**Record set:**
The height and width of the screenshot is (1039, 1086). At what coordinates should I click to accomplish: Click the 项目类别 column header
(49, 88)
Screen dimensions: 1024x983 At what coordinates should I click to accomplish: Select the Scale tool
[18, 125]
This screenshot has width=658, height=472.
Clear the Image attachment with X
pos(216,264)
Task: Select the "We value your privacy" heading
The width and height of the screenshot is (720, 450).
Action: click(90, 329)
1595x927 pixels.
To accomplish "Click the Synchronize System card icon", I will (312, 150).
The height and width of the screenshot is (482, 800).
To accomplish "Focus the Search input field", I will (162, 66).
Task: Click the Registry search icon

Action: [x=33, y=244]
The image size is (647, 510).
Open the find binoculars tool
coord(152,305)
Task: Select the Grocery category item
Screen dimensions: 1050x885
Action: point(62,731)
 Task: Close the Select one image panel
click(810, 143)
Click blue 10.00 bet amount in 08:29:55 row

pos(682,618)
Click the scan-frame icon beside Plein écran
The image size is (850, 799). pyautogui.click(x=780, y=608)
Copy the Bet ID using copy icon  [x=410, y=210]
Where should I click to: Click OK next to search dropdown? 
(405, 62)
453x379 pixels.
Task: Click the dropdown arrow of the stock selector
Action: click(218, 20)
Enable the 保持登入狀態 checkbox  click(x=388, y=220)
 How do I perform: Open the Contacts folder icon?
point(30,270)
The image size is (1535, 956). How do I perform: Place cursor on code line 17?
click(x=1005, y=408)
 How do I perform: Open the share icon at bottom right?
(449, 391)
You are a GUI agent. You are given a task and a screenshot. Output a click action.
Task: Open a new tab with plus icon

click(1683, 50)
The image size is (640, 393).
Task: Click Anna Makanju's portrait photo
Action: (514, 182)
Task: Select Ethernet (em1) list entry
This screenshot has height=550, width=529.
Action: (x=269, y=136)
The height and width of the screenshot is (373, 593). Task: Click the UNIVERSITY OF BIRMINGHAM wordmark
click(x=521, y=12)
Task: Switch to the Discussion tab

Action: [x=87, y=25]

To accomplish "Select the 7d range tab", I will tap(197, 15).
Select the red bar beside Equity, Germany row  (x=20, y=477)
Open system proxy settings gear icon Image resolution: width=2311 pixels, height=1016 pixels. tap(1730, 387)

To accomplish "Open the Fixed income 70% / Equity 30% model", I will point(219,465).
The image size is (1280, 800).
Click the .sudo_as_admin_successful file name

**Instructions to follow:** Reproduce exactly the line containing "How do I perform: Open the share" and all lines after it through the end of the listing above; leave out every earlier line.

**Task output:**
 How do I perform: Open the share icon at bottom right?
(449, 391)
You are a GUI agent. You are given a task and a screenshot. Output a click action.
Task: Open a new tab with plus icon

click(1683, 50)
The image size is (640, 393).
Task: Click Anna Makanju's portrait photo
Action: (514, 182)
Task: Select Ethernet (em1) list entry
This screenshot has height=550, width=529.
Action: (x=269, y=136)
The height and width of the screenshot is (373, 593). Task: Click the UNIVERSITY OF BIRMINGHAM wordmark
click(x=521, y=12)
Task: Switch to the Discussion tab

Action: [x=87, y=25]

To accomplish "Select the 7d range tab", I will tap(197, 15).
Select the red bar beside Equity, Germany row  (x=20, y=477)
Open system proxy settings gear icon Image resolution: width=2311 pixels, height=1016 pixels. tap(1730, 387)

To accomplish "Open the Fixed income 70% / Equity 30% model", I will point(219,465).
The image size is (1280, 800).
Click the .sudo_as_admin_successful file name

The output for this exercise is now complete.